### [Description of the task]
Write out the records that follow exactly. Do not include pictures.

### [Dataset records]
^^^^

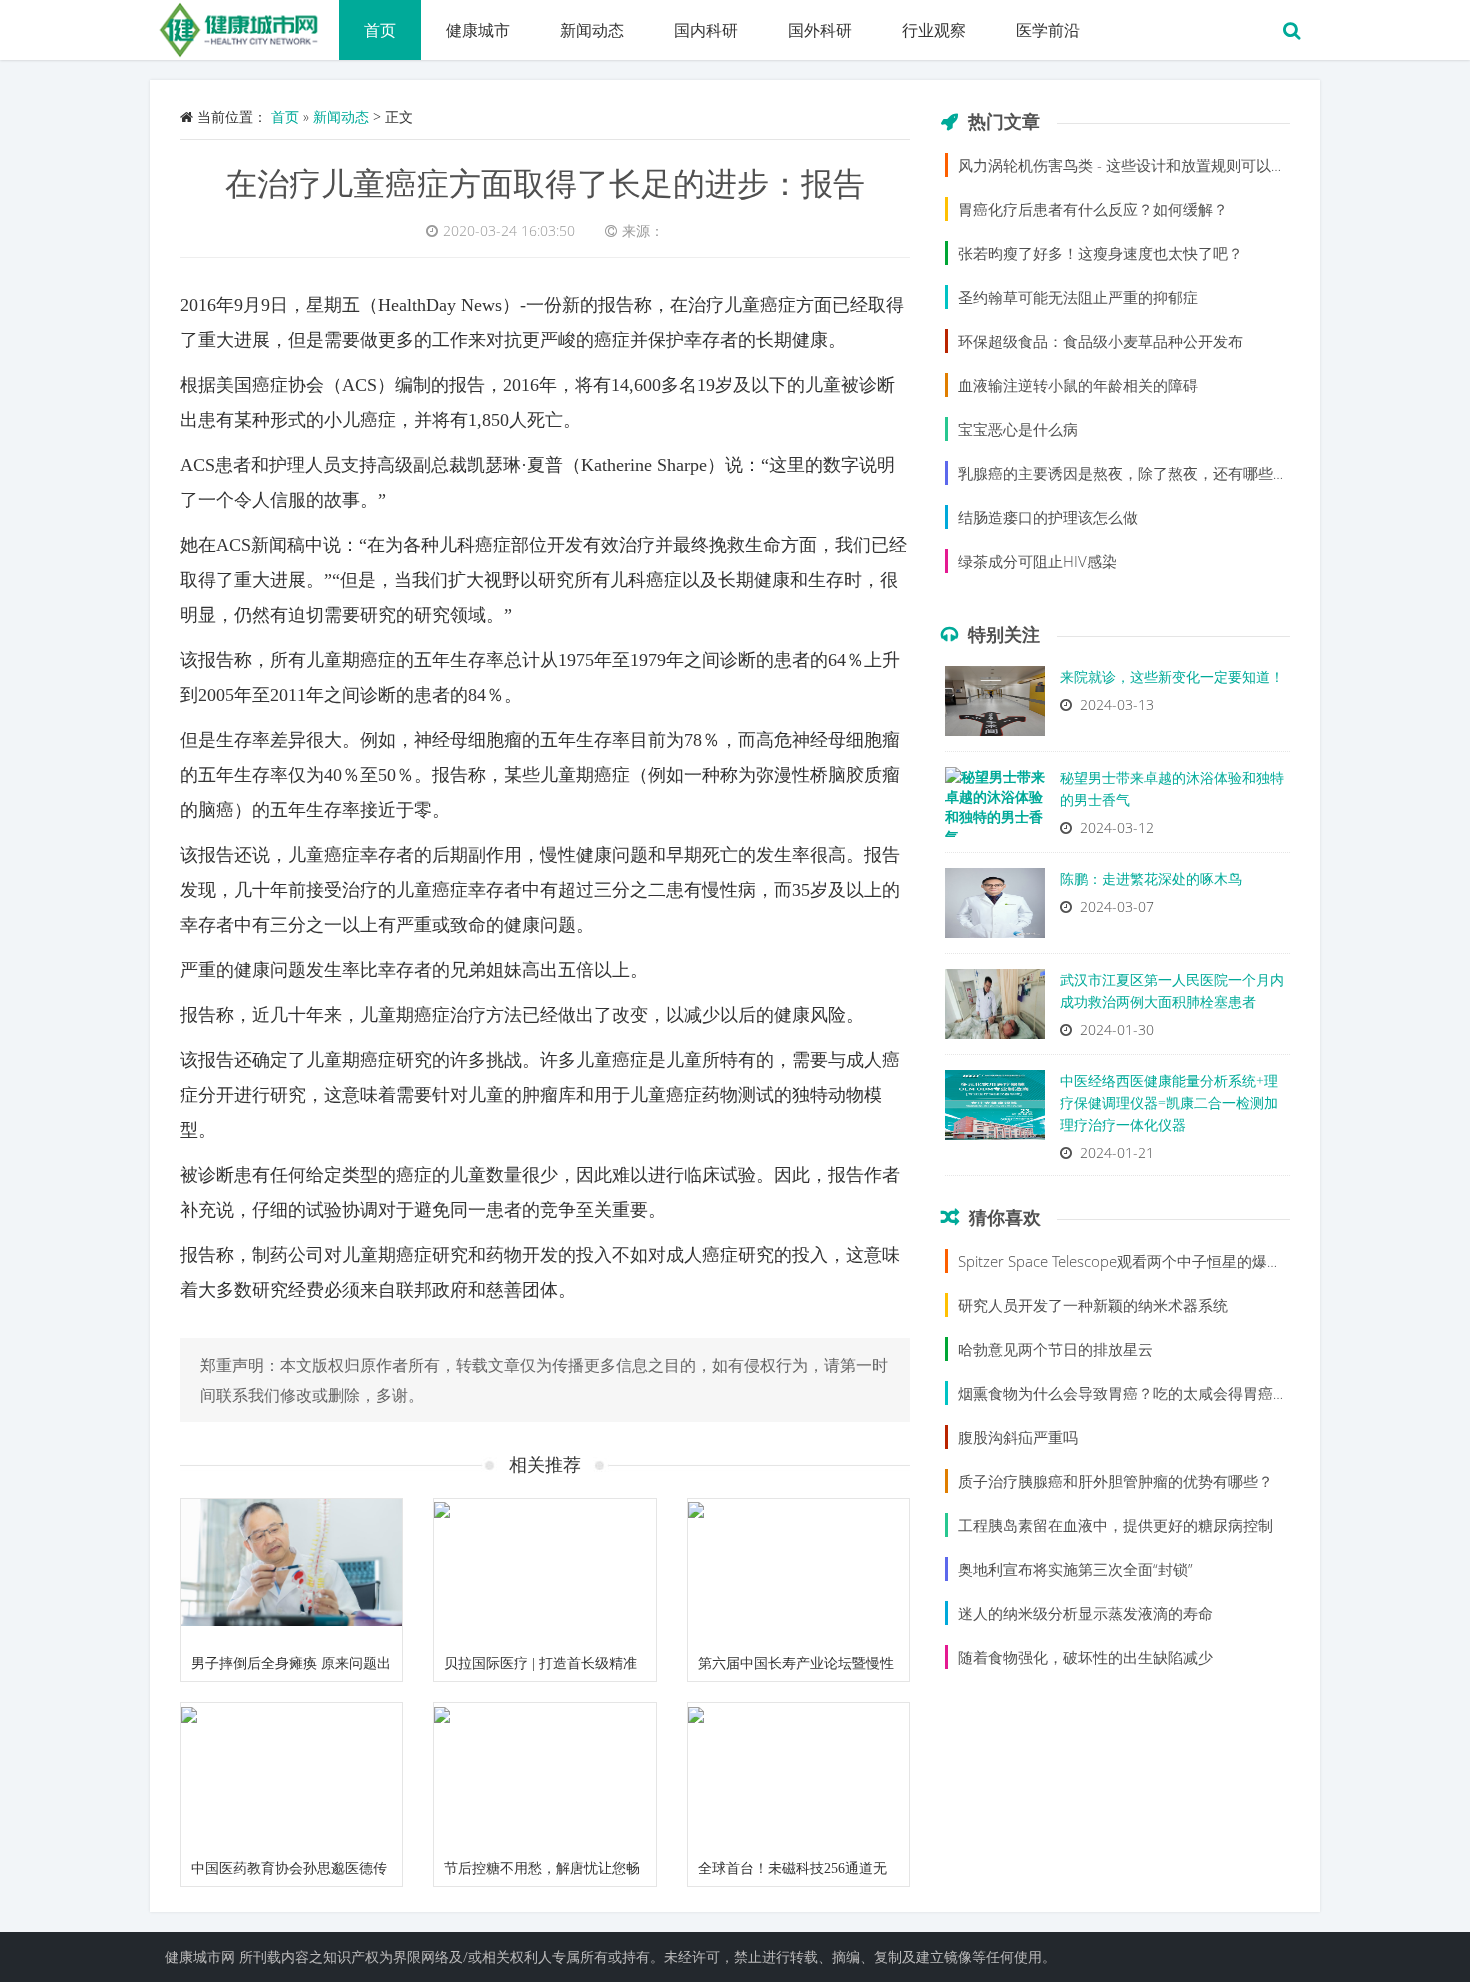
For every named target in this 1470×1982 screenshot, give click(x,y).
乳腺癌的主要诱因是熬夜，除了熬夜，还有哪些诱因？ (1138, 473)
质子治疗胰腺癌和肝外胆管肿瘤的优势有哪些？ (1115, 1481)
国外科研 (820, 30)
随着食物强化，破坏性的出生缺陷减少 (1085, 1657)
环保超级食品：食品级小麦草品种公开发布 (1100, 341)
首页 (380, 30)
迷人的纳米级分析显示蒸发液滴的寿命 (1085, 1613)
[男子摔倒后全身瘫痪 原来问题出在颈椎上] (291, 1573)
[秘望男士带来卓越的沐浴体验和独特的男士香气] (995, 807)
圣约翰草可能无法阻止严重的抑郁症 (1078, 297)
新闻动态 (592, 30)
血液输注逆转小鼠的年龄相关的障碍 (1078, 385)
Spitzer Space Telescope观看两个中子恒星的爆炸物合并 (1142, 1261)
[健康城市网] (244, 25)
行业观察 (934, 30)
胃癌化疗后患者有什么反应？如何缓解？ (1093, 209)
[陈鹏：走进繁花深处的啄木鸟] (995, 908)
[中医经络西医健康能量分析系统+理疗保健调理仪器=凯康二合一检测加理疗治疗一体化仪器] (995, 1110)
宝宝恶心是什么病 (1018, 429)
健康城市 (478, 30)
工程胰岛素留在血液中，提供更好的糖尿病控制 (1115, 1525)
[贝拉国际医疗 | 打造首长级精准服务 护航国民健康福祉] (544, 1573)
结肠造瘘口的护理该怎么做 (1048, 517)
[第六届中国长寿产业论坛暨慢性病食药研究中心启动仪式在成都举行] (798, 1573)
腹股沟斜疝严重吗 (1018, 1437)
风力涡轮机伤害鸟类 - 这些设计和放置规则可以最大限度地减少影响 (1182, 165)
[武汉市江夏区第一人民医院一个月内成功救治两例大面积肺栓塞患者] (995, 1009)
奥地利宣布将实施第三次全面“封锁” (1075, 1569)
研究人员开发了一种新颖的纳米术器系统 (1093, 1305)
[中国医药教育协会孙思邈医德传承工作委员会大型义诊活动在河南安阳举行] (291, 1777)
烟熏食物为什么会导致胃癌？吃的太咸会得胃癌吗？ (1130, 1393)
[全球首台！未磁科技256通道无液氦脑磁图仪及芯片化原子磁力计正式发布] (798, 1777)
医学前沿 (1048, 30)
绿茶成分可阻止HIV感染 (1037, 561)
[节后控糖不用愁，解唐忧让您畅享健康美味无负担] (544, 1777)
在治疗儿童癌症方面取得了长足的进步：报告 (545, 182)
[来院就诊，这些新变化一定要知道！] (995, 706)
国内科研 (706, 30)
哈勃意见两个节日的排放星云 (1055, 1349)
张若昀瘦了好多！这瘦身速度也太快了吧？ (1100, 253)
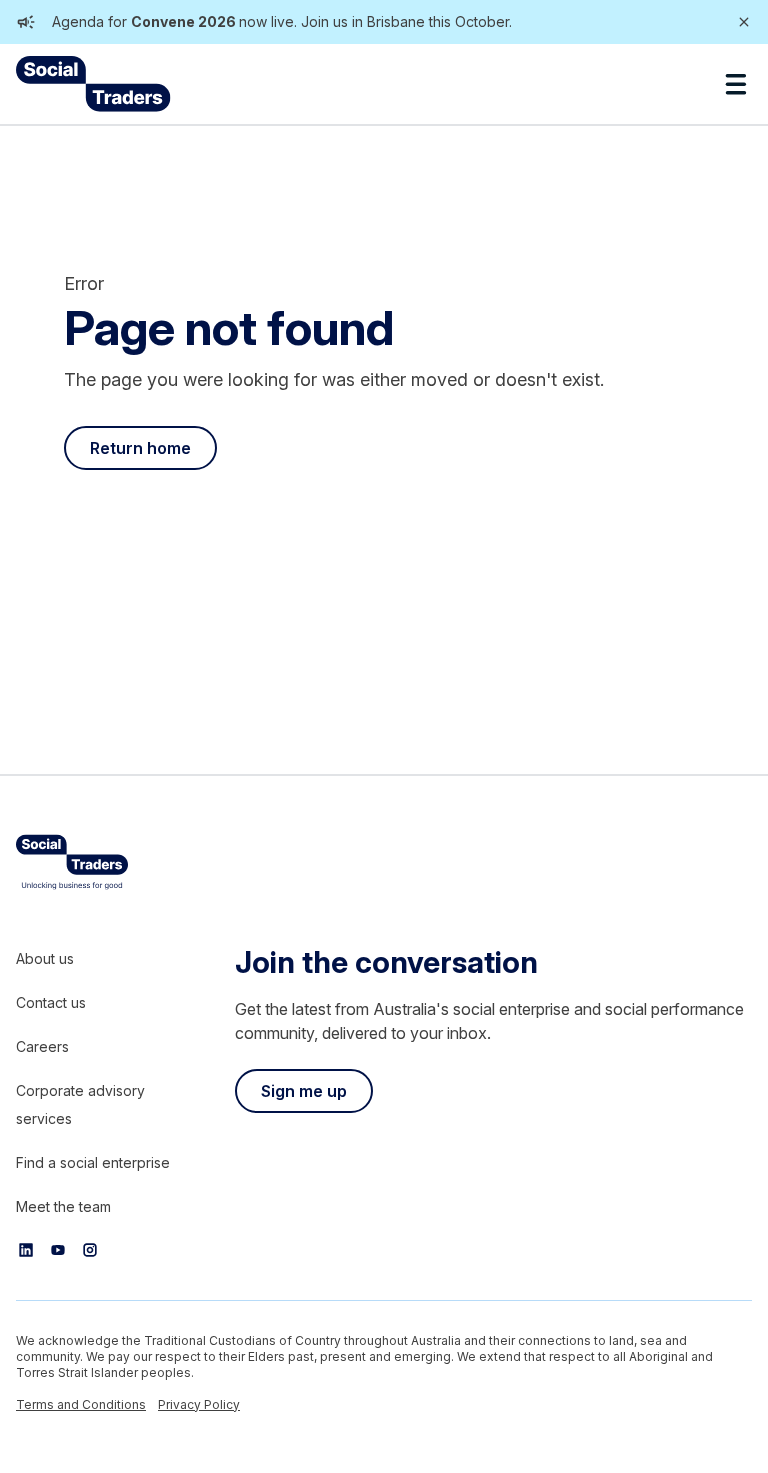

^^^^

### [Response for this exercise]
For every named target in this 1470×1982 screenshot, give click(x,y).
乳腺癌的主要诱因是熬夜，除了熬夜，还有哪些诱因？ (1138, 473)
质子治疗胰腺癌和肝外胆管肿瘤的优势有哪些？ (1115, 1481)
国外科研 (820, 30)
随着食物强化，破坏性的出生缺陷减少 (1085, 1657)
环保超级食品：食品级小麦草品种公开发布 (1100, 341)
首页 (380, 30)
迷人的纳米级分析显示蒸发液滴的寿命 (1085, 1613)
[男子摔倒后全身瘫痪 原来问题出在颈椎上] (291, 1573)
[秘望男士带来卓越的沐浴体验和独特的男士香气] (995, 807)
圣约翰草可能无法阻止严重的抑郁症 (1078, 297)
新闻动态 (592, 30)
血液输注逆转小鼠的年龄相关的障碍 (1078, 385)
Spitzer Space Telescope观看两个中子恒星的爆炸物合并 (1142, 1261)
[健康城市网] (244, 25)
行业观察 (934, 30)
胃癌化疗后患者有什么反应？如何缓解？ (1093, 209)
[陈鹏：走进繁花深处的啄木鸟] (995, 908)
[中医经络西医健康能量分析系统+理疗保健调理仪器=凯康二合一检测加理疗治疗一体化仪器] (995, 1110)
宝宝恶心是什么病 (1018, 429)
健康城市 (478, 30)
工程胰岛素留在血液中，提供更好的糖尿病控制 (1115, 1525)
[贝拉国际医疗 | 打造首长级精准服务 护航国民健康福祉] (544, 1573)
结肠造瘘口的护理该怎么做 (1048, 517)
[第六届中国长寿产业论坛暨慢性病食药研究中心启动仪式在成都举行] (798, 1573)
腹股沟斜疝严重吗 (1018, 1437)
风力涡轮机伤害鸟类 - 这些设计和放置规则可以最大限度地减少影响 (1182, 165)
[武汉市江夏区第一人民医院一个月内成功救治两例大面积肺栓塞患者] (995, 1009)
奥地利宣布将实施第三次全面“封锁” (1075, 1569)
研究人员开发了一种新颖的纳米术器系统 (1093, 1305)
[中国医药教育协会孙思邈医德传承工作委员会大型义诊活动在河南安阳举行] (291, 1777)
烟熏食物为什么会导致胃癌？吃的太咸会得胃癌吗？ (1130, 1393)
[全球首台！未磁科技256通道无液氦脑磁图仪及芯片化原子磁力计正式发布] (798, 1777)
医学前沿 (1048, 30)
绿茶成分可阻止HIV感染 (1037, 561)
[节后控糖不用愁，解唐忧让您畅享健康美味无负担] (544, 1777)
在治疗儿童癌症方面取得了长足的进步：报告 (545, 182)
[来院就诊，这些新变化一定要知道！] (995, 706)
国内科研 (706, 30)
哈勃意见两个节日的排放星云 (1055, 1349)
张若昀瘦了好多！这瘦身速度也太快了吧？ (1100, 253)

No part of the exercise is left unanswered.